The ISF said some of the prisoners burned their mattresses in protest but no casualties were recorded.
“This operation is going as planned, very calmly,” the ISF said. “The Internal Security Forces assures the families of the prisoners that they are all fine.”
Machnouk and the ISF said some prisoners had links to the twin suicide bombing which targeted a majority Alawite neighborhood in Tripoli.
The Nusra Front, which along with ISIS is holding 25 Lebanese servicemen captive near the border with Syria, threatened to resume killing the captives in response to the Roumieh raid.  “Due to the deterioration of the security situation in Lebanon, you will hear some surprises about the destiny of our war captives, so wait for it,” an account affiliated with the Nusra Front in Qalamoun tweeted late Monday morning.
In the afternoon, the same account showed a picture of a dozen captives laying face down in the snow and five gunmen standing behind them with a caption that read: “Who will pay the price?”

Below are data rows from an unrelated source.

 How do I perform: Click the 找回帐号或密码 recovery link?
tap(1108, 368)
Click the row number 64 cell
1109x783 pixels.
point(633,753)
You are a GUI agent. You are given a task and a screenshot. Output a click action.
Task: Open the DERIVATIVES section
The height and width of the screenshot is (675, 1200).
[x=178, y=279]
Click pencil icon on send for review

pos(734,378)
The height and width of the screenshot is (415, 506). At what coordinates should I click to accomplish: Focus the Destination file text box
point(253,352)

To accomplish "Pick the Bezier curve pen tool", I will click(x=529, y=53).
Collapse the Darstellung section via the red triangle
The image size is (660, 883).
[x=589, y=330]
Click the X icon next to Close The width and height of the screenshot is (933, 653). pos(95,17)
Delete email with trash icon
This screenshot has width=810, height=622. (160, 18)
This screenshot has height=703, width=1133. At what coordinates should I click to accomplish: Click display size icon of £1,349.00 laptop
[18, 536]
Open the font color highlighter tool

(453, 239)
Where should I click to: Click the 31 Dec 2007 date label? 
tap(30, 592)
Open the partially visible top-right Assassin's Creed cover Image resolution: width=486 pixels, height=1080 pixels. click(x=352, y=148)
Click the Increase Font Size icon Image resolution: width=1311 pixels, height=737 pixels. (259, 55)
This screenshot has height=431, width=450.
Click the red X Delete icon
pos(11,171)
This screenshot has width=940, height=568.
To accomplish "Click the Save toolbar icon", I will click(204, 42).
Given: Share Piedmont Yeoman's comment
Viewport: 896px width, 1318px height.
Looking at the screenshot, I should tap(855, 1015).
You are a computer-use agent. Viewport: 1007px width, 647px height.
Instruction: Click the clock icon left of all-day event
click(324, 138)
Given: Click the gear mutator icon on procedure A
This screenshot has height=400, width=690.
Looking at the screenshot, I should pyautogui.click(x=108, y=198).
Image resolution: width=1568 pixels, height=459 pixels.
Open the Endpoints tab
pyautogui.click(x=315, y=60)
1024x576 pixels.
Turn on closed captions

Machnouk downplayed the Nusra Front’s threat to harm the 25 Lebanese captives, saying that “Nusra wouldn’t hurt the servicemen because security forces didn’t mistreat the prisoners.” The Muslim Scholars Committee meanwhile called for “mediation” between the prisoners and the government to ease tensions after the raid.  Committee spokesman Sheikh Adnan Amamma told The Daily Star that the salafist body urges Progressive Socialist Party leader Walid Jumblatt to appoint Health Minister Wael Abu Faour to mediate between the inmates and the Interior Ministry.  Amamma said the committee opposed the government treating all Islamist inmates as if they were affiliated to the Nusra Front or ISIS “when many are innocent of any terrorist crime.”

In light of news of the crackdown in Roumieh, some relatives of Islamist prisoners attempted to block roads at Tripoli’s Abu Ali roundabout but the Lebanese Army quickly intervened to disperse the crowd and open the roads, the source said.  A grenade blast was later heard in Bab al-Tabbaneh area in Tripoli around 10 a.m., while people riding a Renault Rapid car were stopped by the Army for using a loudspeaker to call for protests and road closures while driving through the area.  In the north Lebanon region of Minnieh, a group of men blocked the main highway near the residence of Future Movement MP Kazem al-Khair to protest the Roumieh raid.

Machnouk, who represents the Future Movement in the Cabinet, has been overseeing the operation from inside the prison.  Roumieh’s Block B holds around 900 prisoners, including more than 300 who are labeled as terrorists by security forces.  Excluding Lebanese prisoners, most inmates in Block B are Syrians and Palestinians – though other Arab and non-Arab nationals are also present. The block also boasts a collection of dangerous individuals accused of belonging to extreme Islamist movements such as ISIS; Al-Qaeda and its Syrian affiliate, the Nusra Front; and Fatah al-Islam, among others. These operatives have been arrested in raids carried out by security sources and following armed confrontations with the Lebanese Army.